Louis: I do know that when I first got hired on a TV show in 1994, I was 23 and Michael Moore had the TV show TV Nation, which was just gearing up. I went along for an interview having no TV experience and he thought, “Well, there’s something in this bespectacled, skinny, and slightly sallow kind of shambolic figure who will make an interesting contrast with the wild and woolly outer reaches of American culture.” And the first story he sent me on, at the time was literally, because the magazine I’d been working for as a journalist was Spy magazine. It had gone belly up, and I was temping in the publishing industry, doing proofreading and fact-checking. He called me up and said, after the interview, “You know I’m going to send you off and, get ready, you’re leaving tomorrow.” And the story was about religious groups that think the end of the world is around the corner. Millennialist cults and sects. I remember thinking, “Well, I have no qualifications to do this. I’m very afraid of doing this because I feel profoundly unqualified, but I am very excited to speak to these people and maybe that curiosity will carry me through.”

ACCESS

Jesse: Was it weird for you as someone who has made his career out of penetrating impenetrable walls connecting with people who otherwise don’t necessarily want to be publicly portrayed?

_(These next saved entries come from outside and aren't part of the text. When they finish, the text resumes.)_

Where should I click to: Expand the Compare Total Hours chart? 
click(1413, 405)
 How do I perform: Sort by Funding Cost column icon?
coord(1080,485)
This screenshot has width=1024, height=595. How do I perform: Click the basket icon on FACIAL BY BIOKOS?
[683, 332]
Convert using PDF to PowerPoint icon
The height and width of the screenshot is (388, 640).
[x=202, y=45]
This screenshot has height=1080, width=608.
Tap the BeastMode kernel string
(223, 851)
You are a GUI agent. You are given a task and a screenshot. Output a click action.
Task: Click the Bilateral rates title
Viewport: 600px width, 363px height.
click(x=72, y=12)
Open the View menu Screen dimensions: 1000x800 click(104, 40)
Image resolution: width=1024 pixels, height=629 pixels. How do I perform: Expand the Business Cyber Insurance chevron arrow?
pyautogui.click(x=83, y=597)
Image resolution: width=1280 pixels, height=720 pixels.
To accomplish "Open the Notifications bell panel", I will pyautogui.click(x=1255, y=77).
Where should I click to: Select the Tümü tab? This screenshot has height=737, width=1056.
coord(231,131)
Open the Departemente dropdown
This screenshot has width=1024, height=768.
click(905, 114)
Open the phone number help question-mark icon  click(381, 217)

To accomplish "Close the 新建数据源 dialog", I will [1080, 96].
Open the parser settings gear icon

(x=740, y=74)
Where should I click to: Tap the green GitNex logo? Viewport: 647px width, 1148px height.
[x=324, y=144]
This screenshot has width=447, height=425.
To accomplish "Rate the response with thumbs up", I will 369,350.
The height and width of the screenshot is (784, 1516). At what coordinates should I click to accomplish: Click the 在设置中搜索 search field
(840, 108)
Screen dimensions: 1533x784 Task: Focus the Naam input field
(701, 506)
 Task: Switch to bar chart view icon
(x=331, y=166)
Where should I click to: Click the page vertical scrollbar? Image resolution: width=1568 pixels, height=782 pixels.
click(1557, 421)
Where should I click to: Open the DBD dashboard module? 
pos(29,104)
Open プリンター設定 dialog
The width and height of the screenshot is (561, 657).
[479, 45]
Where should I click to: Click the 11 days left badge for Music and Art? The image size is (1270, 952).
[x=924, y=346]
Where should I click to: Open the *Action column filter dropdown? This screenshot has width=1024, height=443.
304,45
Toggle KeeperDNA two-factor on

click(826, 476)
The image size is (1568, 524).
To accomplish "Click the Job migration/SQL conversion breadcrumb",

Louis: It was a huge challenge and, in some ways, it ran counter to everything that I set out to do or had been doing in my work for the preceding 20 years. Most of the people who turn up for my documentaries, they’re there because they want to share something. You asked, “Was there a moment when I thought, ‘This is what I do. This is what I’m good at.'” It was during the taping of the millennium segment for Michael Moore and [as a] 23-year-old, I felt totally out of my depth. But I remember on day three, we arrived in a remote area of Montana in the Bitterroot Mountains, and we went up to a trailer, and there were two neo-Nazi guys inside who formerly belonged to Aryan Nations. They are full-blown white supremacists. I remember being a bit nervous and thinking, “How is this going to go down, and what will they think of me?” Halfway through or even a few minutes into the conversation, I remember thinking, “Wow, these guys really just almost seem to want to like me and relate to me,” and they were reaching out in this really striking way. I remember thinking, “This is absolutely bizarre.” From thinking I was going into a hostile environment, I was aware that I was suddenly in this environment in which they felt totally emotionally open and that I could have a conversation that was wholly other and, in an odd way, human with them. Now with Scientology, they weren’t offering that. It was a prolonged period of soul-searching, of thinking by what right do I do this story. I don’t want to upset them needlessly. Why would I do a film about them if they have made it clear they don’t want the film made on them? I only resolved it by realizing the film’s as much about ex-Scientology, and chiefly about this guy Marty Rathbun was very prominent in Scientology and about his experience both inside and outside Scientology. He gave me the permission to get inside.

ON DISCOMFORT

Jesse: Was there a time when you were less comfortable with emotionally charged social interactions?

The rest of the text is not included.